治療では、スキンケアによる皮膚バリア機能の改善と、適切な外用薬の使用が基本となります。スキンケアでは、1日1回、刺激の少ない石鹸の泡で優しく汚れは落とし、熱すぎないぬるま湯で洗い流すようにします。お湯は冬でも40度を超えない方が肌の負担は少ないといわれています。
外用薬は、保湿剤と炎症を抑える薬が中心となります。炎症を抑える薬は、ステロイド薬を中心に使用しますが、ステロイド薬がなかなか減らせないお子様や減らすとすぐぶり返すお子様などにはステロイド以外の炎症を抑える外用薬も積極的に使用します。
補助的にかゆみやアレルギーを抑える飲み薬を使用することもあります。
外用薬や内服薬を組み合わせてもどうしてもよくならない場合は、アトピー性皮膚炎に効果のある注射薬も検討します。

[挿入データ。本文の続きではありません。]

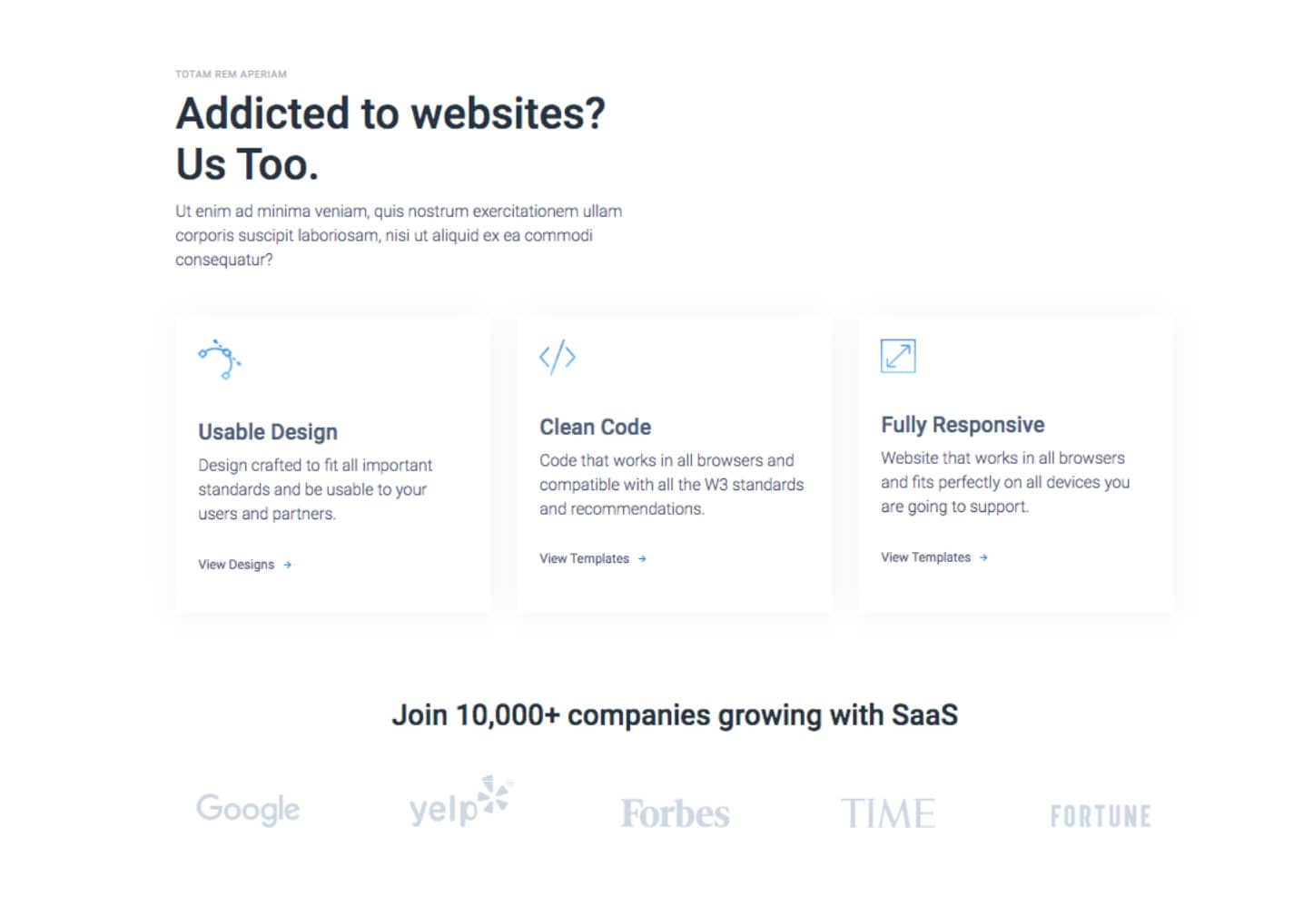Select the Usable Design card heading
The image size is (1313, 906).
coord(268,432)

当院では、年齢や症状の程度に応じて治療を調整し、保護者の方にもご家庭でのケア方法を分かりやすくお伝えします。「ステロイドは使っても大丈夫?」「いつまで治療が必要?」といった不安にも丁寧にお答えします。
蕁麻疹は、突然皮膚が赤く盛り上がり、強いかゆみを伴う発疹が出現する疾患です。数時間で消えることもあれば、繰り返し出現することもあります。
原因は、食べ物、感染症、運動、温度変化、ストレスなどさまざまで、特定できない場合も少なくありません。当院では、症状や経過を丁寧に確認し、必要に応じてアレルギー検査を施行、抗アレルギー薬などの内服薬を中心とした治療を行います。慢性的に続く蕁麻疹についても、適切な管理を行います。

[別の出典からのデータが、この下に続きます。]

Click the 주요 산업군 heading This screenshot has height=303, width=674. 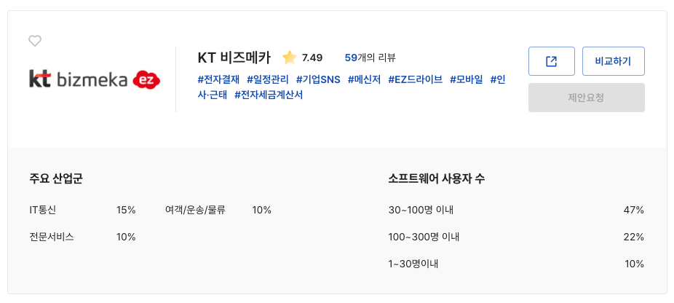(56, 178)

花粉症やアレルギー性鼻炎・結膜炎は、くしゃみ、鼻水、鼻づまり、目のかゆみなどが続く疾患で、学童期以降に増えてきます。集中力の低下や睡眠障害の原因になることもあります。
詳しい問診で原因が特定できることも多いですが、必要に応じてアレルギー検査も検討します。
治療は、抗アレルギー薬の内服や点鼻薬、点眼薬を症状に応じて使用します。症状が強い場合や長期的な改善を目指す場合には、舌下免疫療法という根本的な治療の選択肢もあります。

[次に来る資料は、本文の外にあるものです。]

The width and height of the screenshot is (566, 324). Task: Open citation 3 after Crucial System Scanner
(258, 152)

舌下免疫療法は、アレルギーの原因となる物質を少量ずつ体に慣らしていく治療法です。スギ花粉またはダニアレルギーのあるお子様が対象となります。治療開始前に一度はアレルギー検査で確かめる必要があります。治療開始日だけは安全のために院内で薬を使う必要がありますが、その後は毎日自宅で行うことができ、長期的に症状の改善や薬の使用量を減らす効果が期待できます。
治療はおおよそ小学生に上がる位のお子様から開始できます。治療期間は3~5年になります。
詳しいことは診療中にご説明致しますので、ご興味のある方はお気軽にご相談ください。
気管支喘息は、気道に慢性的な炎症が起こり、咳やゼーゼー、息苦しさを繰り返す病気です。夜間や運動時に症状が悪化しやすいのが特徴です。
お子様の場合は風邪が引き金に発作が起きることが良くあります。
喘息治療では、発作を抑える治療だけでなく、発作を予防する長期管理が重要です。お子様の喘息の場合は、しっかり予防することで将来的には予防薬もやめられて完治することが十分期待できます。当院では、吸入指導を含め、ご家庭での対応方法や発作時の受診目安を丁寧にお伝えします。
食物アレルギーは、特定の食べ物を摂取した後に、じんましん、嘔吐、咳、呼吸困難などの症状が出る疾患です。乳幼児期に発症することが多く、成長とともに改善する場合もあります。
当院では、症状の経過を詳しく伺い、必要に応じて血液検査などを行います。過度な食事制限にならないよう注意しながら、安全な食事指導を行います。
アレルギー採血では、血液検査によりアレルギーの原因となる物質(アレルゲン)を調べることができます。症状や年齢を考慮し、本当に必要な検査項目を選択します。
採血が不安なお子様にも配慮し、できるだけ負担が少なくなるよう対応しています。